1868: The impeachment trial of President Andrew Johnson begins in the U.S. Senate.
1933: In German parliamentary elections, the Nazi Party wins 44 percent of the vote; the Nazis join with a conservative nationalist party to gain a slender majority in the Reichstag.
1953: Soviet dictator Josef Stalin dies after three decades in power.
1955: Elvis Presley makes his television debut on “Louisiana Hayride” carried by KSLA-TV Shreveport.
1963: Country music performers Patsy Cline, Cowboy Copas and Hawkshaw Hawkins die in the crash of their plane, a Piper Comanche, near Camden, Tenn., along with pilot Randy Hughes (Cline’s manager).
1982: Comedian John Belushi is found dead of a drug overdose in a rented bungalow in Hollywood; he was 33.
2002: President George W. Bush slaps punishing tariffs of 8 to 30 percent on several types of imported steel in an effort to aid the ailing U.S. industry.
2018: House Speaker Paul Ryan and other Republican allies of President Donald Trump plead with him to back away from his threatened tariffs, but Trump responds, “We’re not backing down.”
VINDICATOR FILES
1994: The Ohio Department of Transportation agrees to extend a rail line to the Youngstown-Warren Regional Airport as part of the state’s commitment to make a jetport project a reality.
U.S. Rep. Rick Santorum, a Pittsburgh Republican seeking his party’s nomination to challenge U.S. Sen. Harris Woffard, says during an appearance at the Lawrence County Government Center that welfare recipients should lose cash benefits after two years because welfare is becoming a way of life for too many people.
A drive-by shooting near Victory Field on Youngstown’s East Side kills Frederick Brown, 18, for the city’s 11th homicide of the year, compared with five a year earlier.

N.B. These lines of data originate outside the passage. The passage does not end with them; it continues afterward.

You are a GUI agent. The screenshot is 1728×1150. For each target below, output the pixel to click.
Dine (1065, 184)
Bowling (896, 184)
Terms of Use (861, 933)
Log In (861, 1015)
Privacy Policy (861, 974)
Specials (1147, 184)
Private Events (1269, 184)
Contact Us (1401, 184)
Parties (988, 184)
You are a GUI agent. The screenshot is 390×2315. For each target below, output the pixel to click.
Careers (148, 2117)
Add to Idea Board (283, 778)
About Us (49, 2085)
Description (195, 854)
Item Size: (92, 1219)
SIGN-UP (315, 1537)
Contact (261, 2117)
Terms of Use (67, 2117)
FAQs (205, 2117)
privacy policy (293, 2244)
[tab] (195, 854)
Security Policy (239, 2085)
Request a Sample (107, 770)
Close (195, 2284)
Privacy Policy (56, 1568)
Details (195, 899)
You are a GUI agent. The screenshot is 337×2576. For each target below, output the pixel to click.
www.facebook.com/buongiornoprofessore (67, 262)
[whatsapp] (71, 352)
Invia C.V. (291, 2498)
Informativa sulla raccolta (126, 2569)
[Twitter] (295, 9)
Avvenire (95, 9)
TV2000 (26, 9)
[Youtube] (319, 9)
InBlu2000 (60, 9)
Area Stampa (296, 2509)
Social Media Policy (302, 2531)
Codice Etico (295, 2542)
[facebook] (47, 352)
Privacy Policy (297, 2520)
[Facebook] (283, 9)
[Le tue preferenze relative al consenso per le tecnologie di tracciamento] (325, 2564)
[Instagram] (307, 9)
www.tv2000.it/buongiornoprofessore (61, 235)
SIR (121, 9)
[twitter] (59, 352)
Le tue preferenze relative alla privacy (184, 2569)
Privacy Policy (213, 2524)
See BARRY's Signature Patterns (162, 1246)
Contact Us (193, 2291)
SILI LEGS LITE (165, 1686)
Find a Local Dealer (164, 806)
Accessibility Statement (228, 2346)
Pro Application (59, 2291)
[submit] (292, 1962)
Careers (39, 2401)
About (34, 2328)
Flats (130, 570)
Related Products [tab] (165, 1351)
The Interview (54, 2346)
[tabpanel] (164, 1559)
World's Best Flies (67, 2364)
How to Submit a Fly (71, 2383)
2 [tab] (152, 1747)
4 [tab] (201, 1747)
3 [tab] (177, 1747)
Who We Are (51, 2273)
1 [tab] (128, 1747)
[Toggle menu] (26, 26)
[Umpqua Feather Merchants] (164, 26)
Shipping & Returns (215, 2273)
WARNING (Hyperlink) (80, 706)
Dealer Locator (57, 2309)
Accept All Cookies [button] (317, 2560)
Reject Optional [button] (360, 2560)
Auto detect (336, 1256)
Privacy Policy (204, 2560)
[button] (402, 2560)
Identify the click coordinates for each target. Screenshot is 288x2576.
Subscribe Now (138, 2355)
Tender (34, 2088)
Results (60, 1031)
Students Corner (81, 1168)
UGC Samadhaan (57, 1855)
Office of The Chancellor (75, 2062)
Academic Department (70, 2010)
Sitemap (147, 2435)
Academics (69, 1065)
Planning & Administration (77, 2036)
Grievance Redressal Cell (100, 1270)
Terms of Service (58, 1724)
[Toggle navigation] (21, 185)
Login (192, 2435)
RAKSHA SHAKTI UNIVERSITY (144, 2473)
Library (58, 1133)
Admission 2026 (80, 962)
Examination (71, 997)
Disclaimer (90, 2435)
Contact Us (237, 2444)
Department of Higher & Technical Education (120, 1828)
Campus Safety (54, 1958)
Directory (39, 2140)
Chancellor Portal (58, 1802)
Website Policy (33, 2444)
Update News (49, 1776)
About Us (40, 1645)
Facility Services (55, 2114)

1979: The Youngstown Fraternal Order of Police honors three men at its banquet: the Rev. Edward Stanton, director of the Ecumenical Coalition of the Mahoning Valley; Robert Pegues, former superintendent of Youngstown schools; and Dr. Thomas Shipka, professor of philosophy at Youngstown State University.
Anthony B. Flask, 73, three-time mayor of Youngstown and president of the Union Distributing Co. in Girard, dies at his Carlotta Drive home after a one-year illness.
Sister Jerome Corcoran OSU, director of the Mill Creek Childhood Center, is named Irishwoman of the Year by the Ancient Order of the Hibernians. John Regis Reddington, circulation manager of the Catholic Exponent, is Irishman of the Year.
1969: The Special Taxation committee of the Chamber of Commerce says Youngstown faces an “unpleasant financial situation” just a year after increasing the income tax rate to 1.5 percent.
A 71-year-old man is being held in the wounding of his 17-year-old son in an argument over 25 cents in a card game.
Robert Pondillo, a Fitch High senior, takes second place in the national finals of the high school broadcast script-writing competition sponsored by the Veterans of Foreign Wars.
Advertisement: Famous Matchbox vehicles, 75 styles to choose from, 44 cents each or three for $1 at Murphy’s, Mahoning Plaza and Uptown.
1944: William J. Welsh, 46, a veteran of World War I, is named county investigator by Prosecutor William Ambrose to succeed the late John Callan, who was killed in an auto accident.
Motorists who haven’t endorsed their gasoline coupons with the name of their state and license numbers have a week to do so or risk loss of the rations as part of a crackdown on black-market transactions.